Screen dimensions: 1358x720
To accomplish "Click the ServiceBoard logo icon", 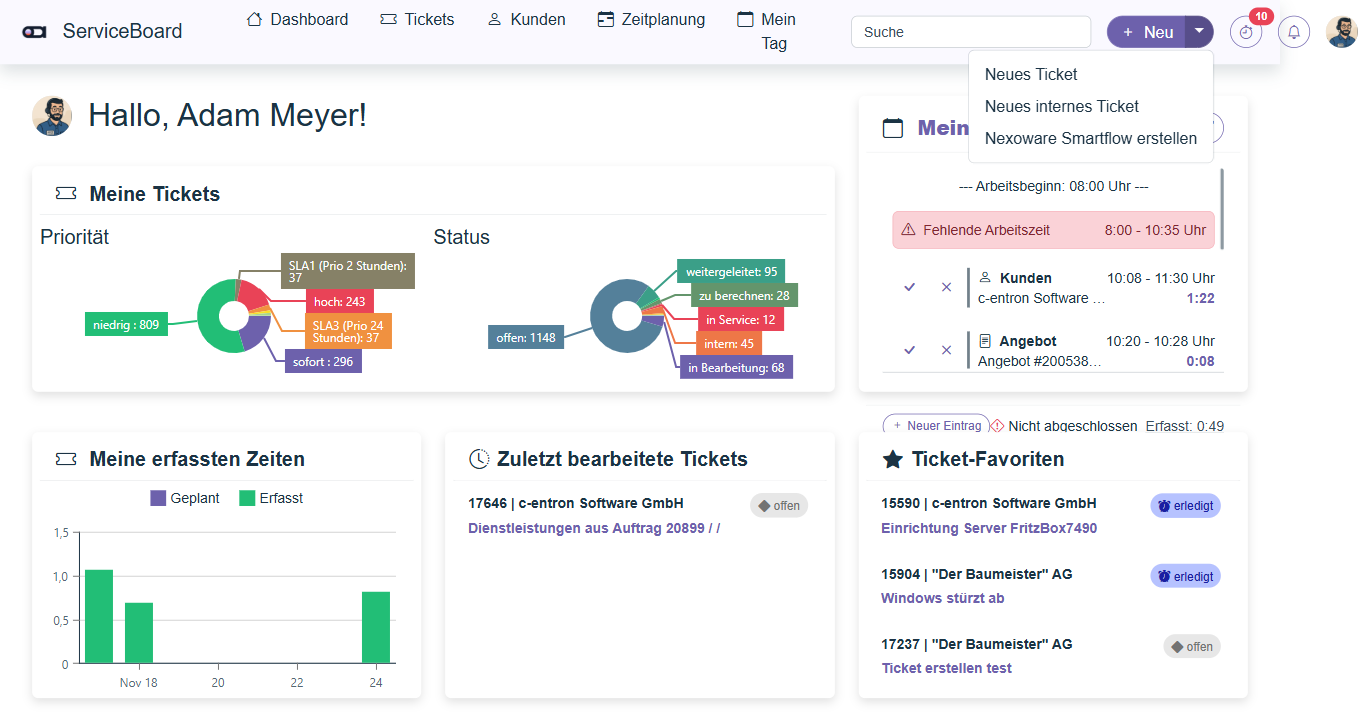I will point(34,32).
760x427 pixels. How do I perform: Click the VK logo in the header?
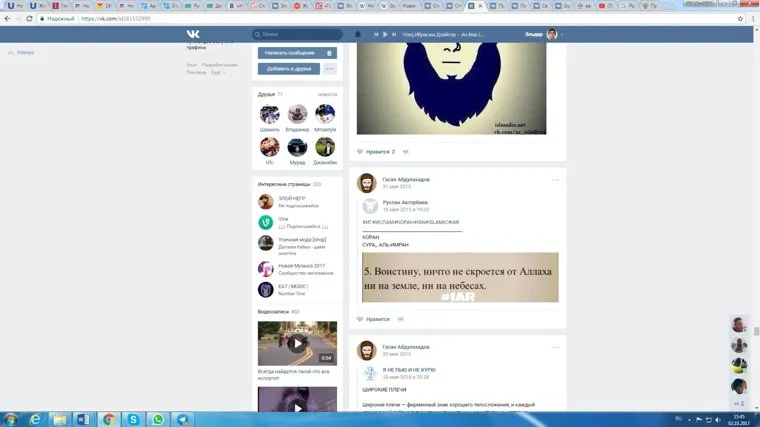(x=193, y=34)
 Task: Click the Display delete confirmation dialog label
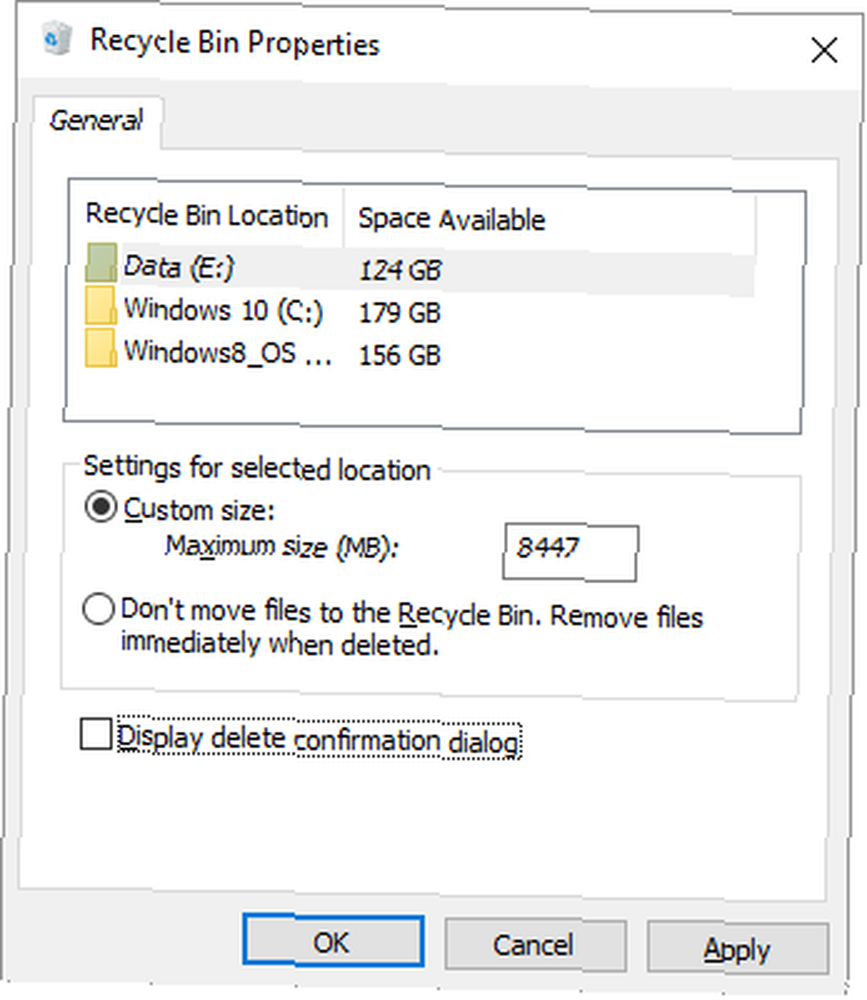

_ _ _ _ _ _ _

- Activity
With pictures left out, repeat exactly the lines from the one containing "760x427 pixels. How" through the last line of the data above, inclusive, and nothing else.

- Reply to the task
760x427 pixels. How do I perform: Click the VK logo in the header?
(x=193, y=34)
 Task: Click the Display delete confirmation dialog label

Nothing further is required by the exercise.